Deep Vein Thrombosis involves the formation of a blood clot in a deep vein, which physically obstructs blood return. This blockage leads to rapid, unilateral swelling, warmth, and pain in the affected limb as blood pressure increases behind the clot. Differentiating DVT from cellulitis is crucial because DVT requires blood thinners to prevent the clot from traveling to the lungs and causing a pulmonary embolism.

Systemic Conditions and External Influences

Beyond localized issues, a feeling of heat in the legs can be a symptom of a broader systemic condition affecting the entire body’s metabolism. An overactive thyroid gland, or hyperthyroidism, accelerates the body’s metabolic rate, effectively turning up the internal thermostat. This systemic overdrive results in generalized heat intolerance, excessive sweating, and skin that feels warm and moist to the touch, which can be noticeable in the legs.

Certain medications can also induce a sense of heat or burning as a side effect. Some blood pressure medications and psychiatric drugs can interfere with the body’s ability to regulate its temperature or sweat efficiently. Specific antibiotics and other drugs can cause a burning sensation through a direct impact on the nerves or as a reaction in the skin.

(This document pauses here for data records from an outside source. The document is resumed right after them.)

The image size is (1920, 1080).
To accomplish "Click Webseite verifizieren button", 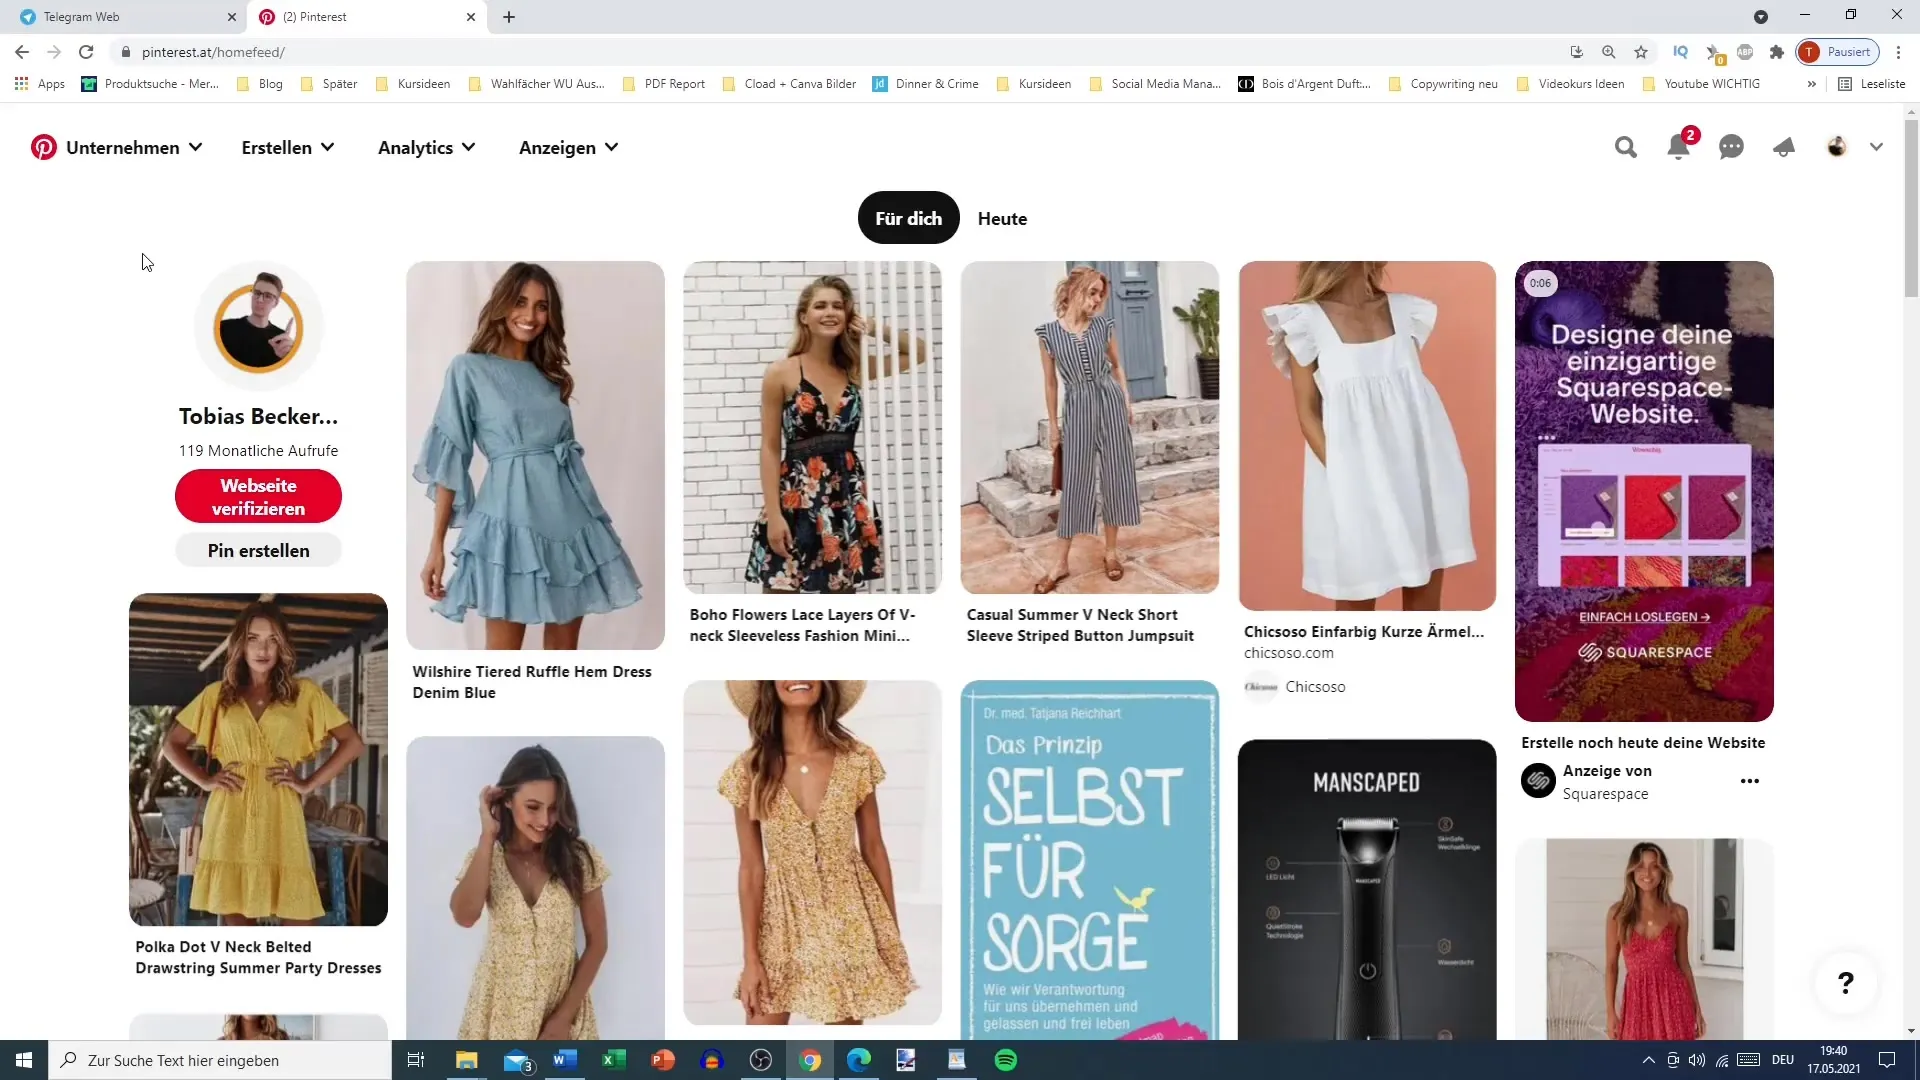I will click(258, 497).
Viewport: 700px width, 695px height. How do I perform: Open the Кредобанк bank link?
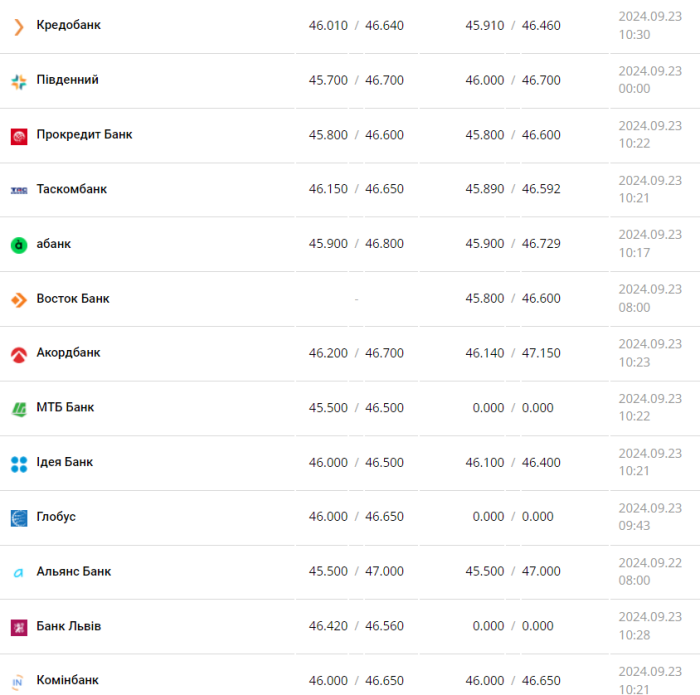pyautogui.click(x=68, y=25)
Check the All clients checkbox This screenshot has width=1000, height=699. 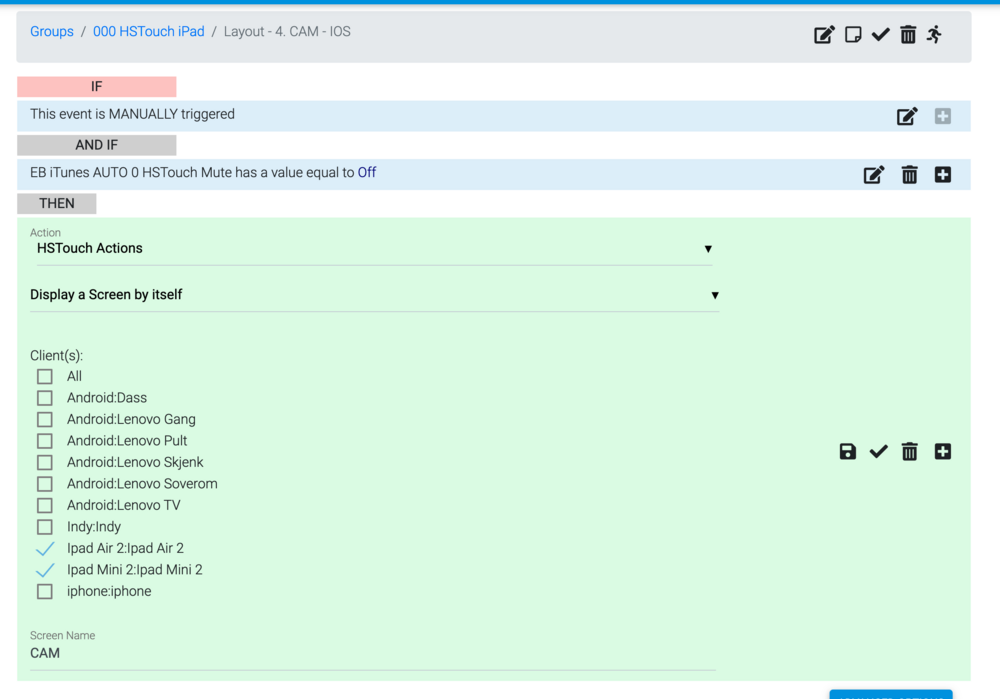coord(45,377)
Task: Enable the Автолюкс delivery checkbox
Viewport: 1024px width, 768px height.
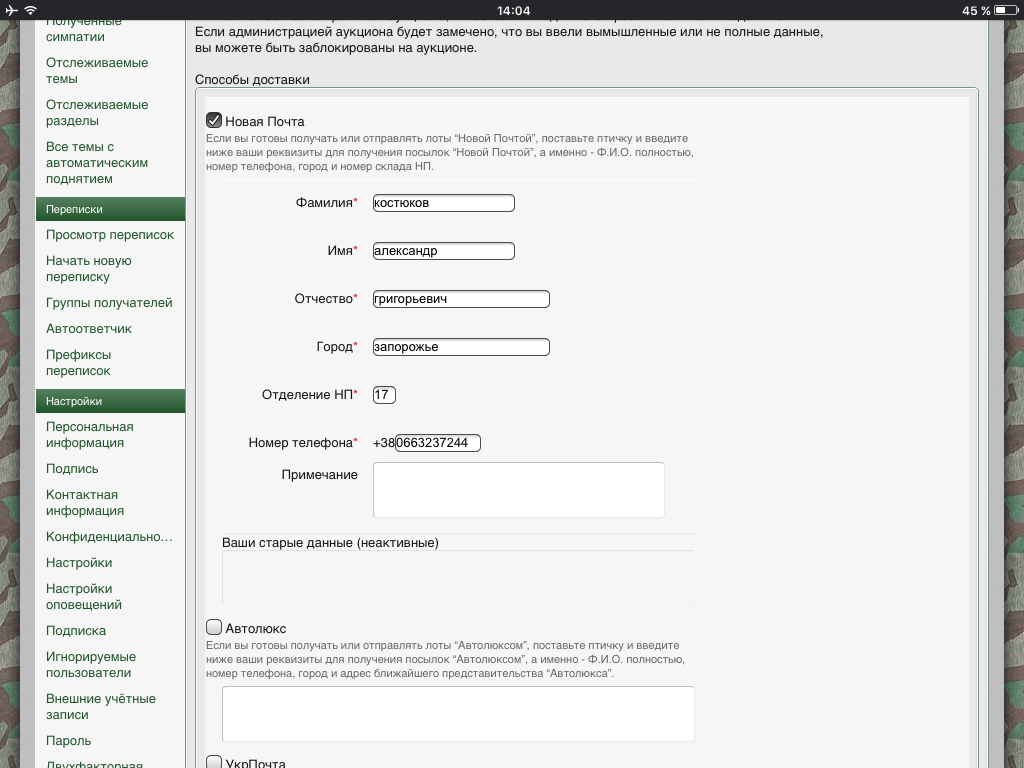Action: (214, 628)
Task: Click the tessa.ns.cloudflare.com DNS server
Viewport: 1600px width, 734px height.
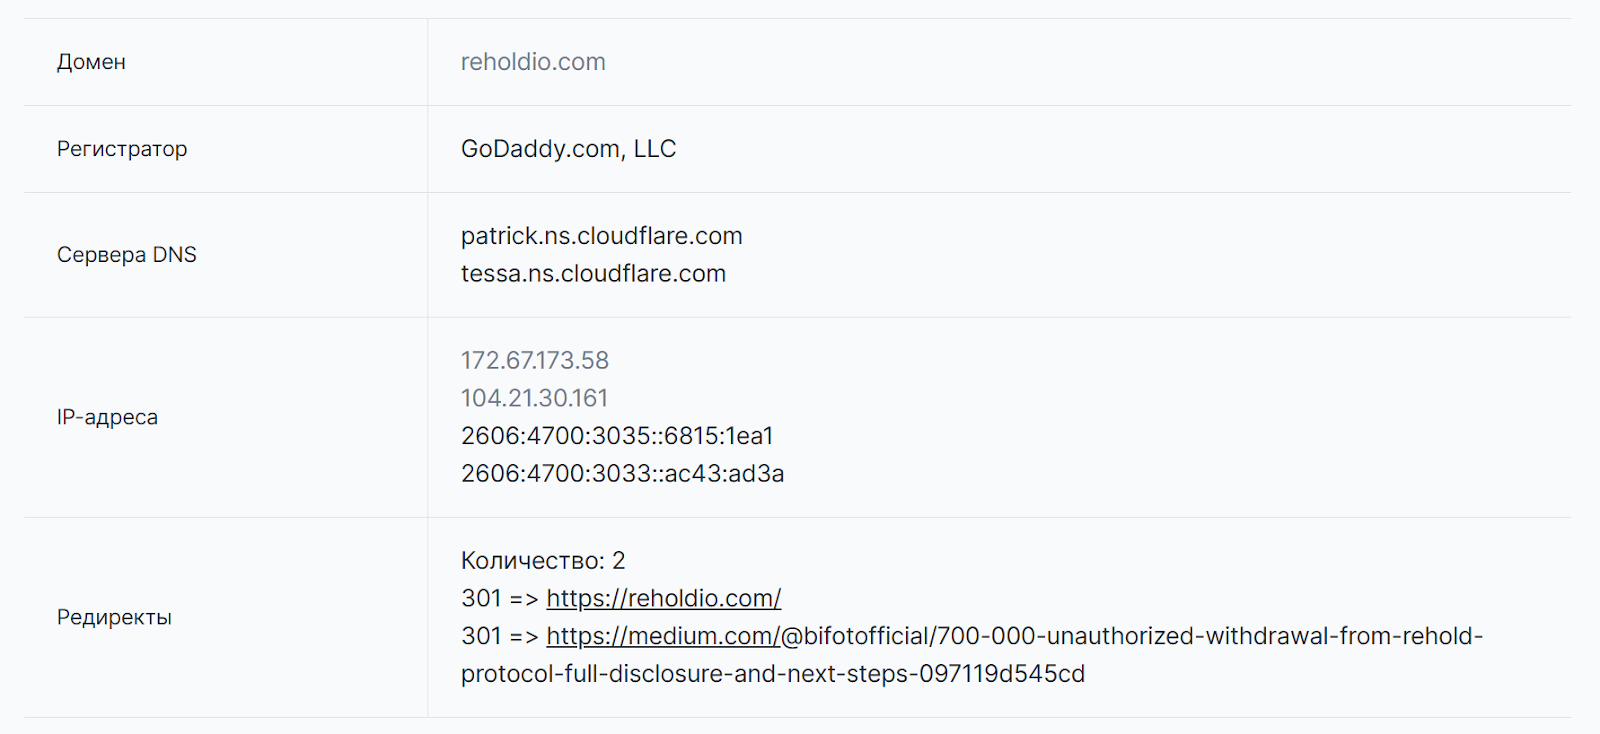Action: click(x=593, y=274)
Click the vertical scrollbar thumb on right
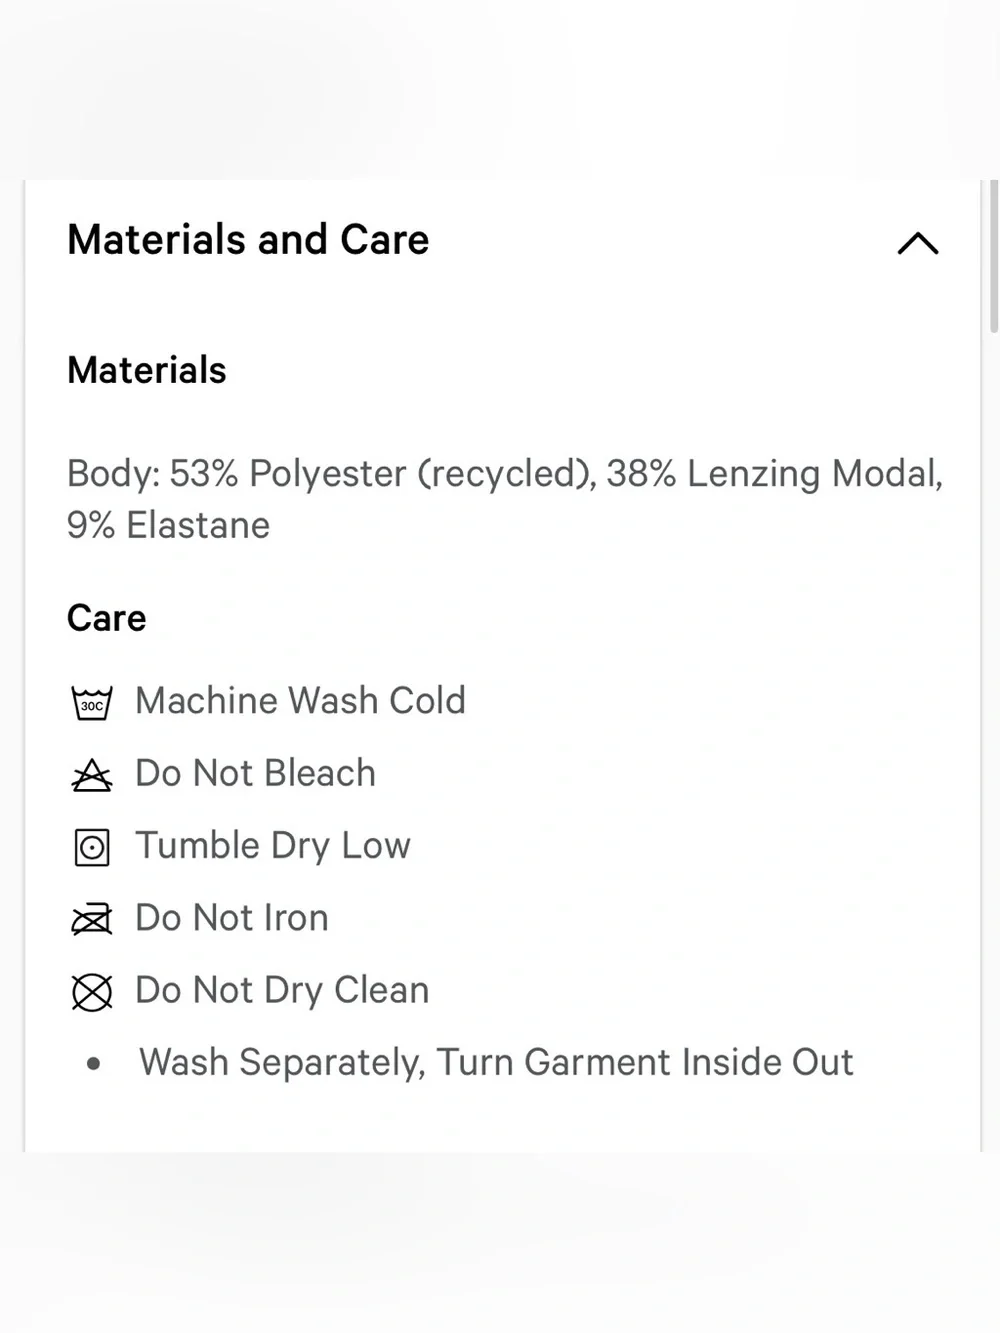The height and width of the screenshot is (1333, 1000). (x=993, y=257)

Simple external factors can also contribute to a temporary or mild sensation of heat in the legs. Vigorous exercise causes a buildup of metabolic byproducts, like lactic acid, which can create a transient burning feeling in the muscles. Environmental exposure, such as significant sun exposure (sunburn) or wearing heavy, non-breathable clothing, can trap heat against the skin, leading to a temporary sensation of warmth.